The Ordered Universe group completed the reading of the whole text, refining Sigbjørn’s excellent translation, built on Cecilia’s edition of the treatise. We began too, to debate the issues involved – how to visualise the material (a few of the manuscripts within the tradition do include diagrams), the medieval sense of how the globe was inhabited (confined to the northern hemisphere), the implications of practical and theoretical approaches to astronomy, then and now. Here is Richard, tracing the climes and oceans of the medieval world:

De sphera is in a different mode the treatises on the liberal arts, or on the generation of sounds (De artibus liberalibus and the De generatione sonorum). Nevertheless, the same interests in words and their meaning, the geometry of the world around us, and the capacity to engage with a wide variety of sources are all apparent. As Grosseteste shows just at the beginning too, with a short invocation of Genesis, medieval science is concerned to trace the divine in creation, and to trace creation to explicate Scripture.

We then moved onto the Compotus correctorius, Grosseteste’s bravura treatise correcting the Christian calendar of his day. Drawing on Phillip Nothaft’s elegant translation we looked in detail at several of the chapters most connected to calendrical problems. These included the merits of the Islamic calendar, the problems in relating lunar cycles to solar cycles and the equinoxes, and all of the issues of a moveable feast – Easter, whose date is calculated around Passover. Phillip introduced the group to medieval time reckoning, the developments of the 12th century in this respect, and Grosseteste’s place within that tradition. The treatise itself was a wonderful example of science in action; Grosseteste’s astronomical learning put to physical, and liturgical, and therefore salvific purpose. The whole translation will be made available in the resources section of the Ordered Universe website, in advance of a new edition and translation by Alfred Lohr and Phillip.

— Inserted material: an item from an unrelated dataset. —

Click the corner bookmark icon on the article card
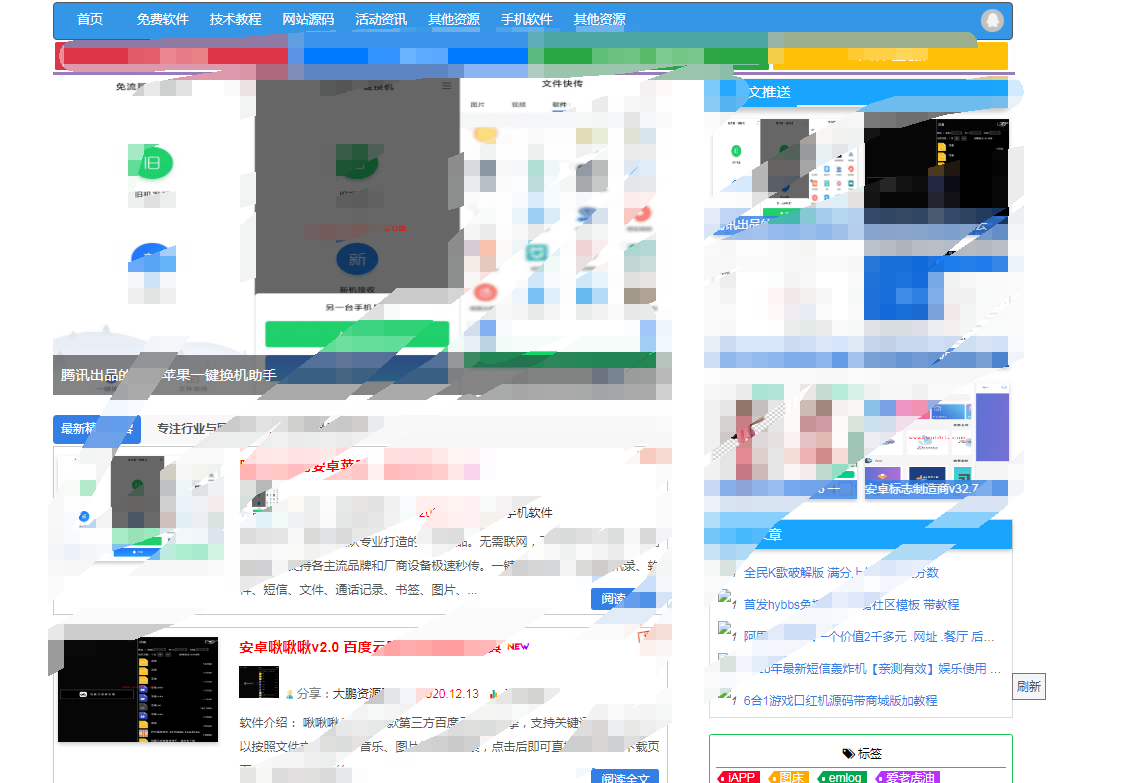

The final sessions of the programme involved a re-cap of Ordered Universe activities, many and varied as readers of the blog will know (!), and a review of progress on the writing projects for the first volume in the planned series of Grosseteste’s scientific works. Joshua Harvey treated us to an expert paper on his experiments connected to the De generatione sonorum, which will be worth watching out for. He used members of the group as guinea pigs in this respect.

The symposium was a great success, mind-opening and stretching as always, and a constant reminder of the capacity of medieval thinkers, and the humility, as well as expertise, needed to understand them. Grosseteste may never have been to Rome, although he may have planned to accompany his pupil Adam Rufus of Oxford/Exeter on his journey to the city in 1230/31. It was a magical experience to be there.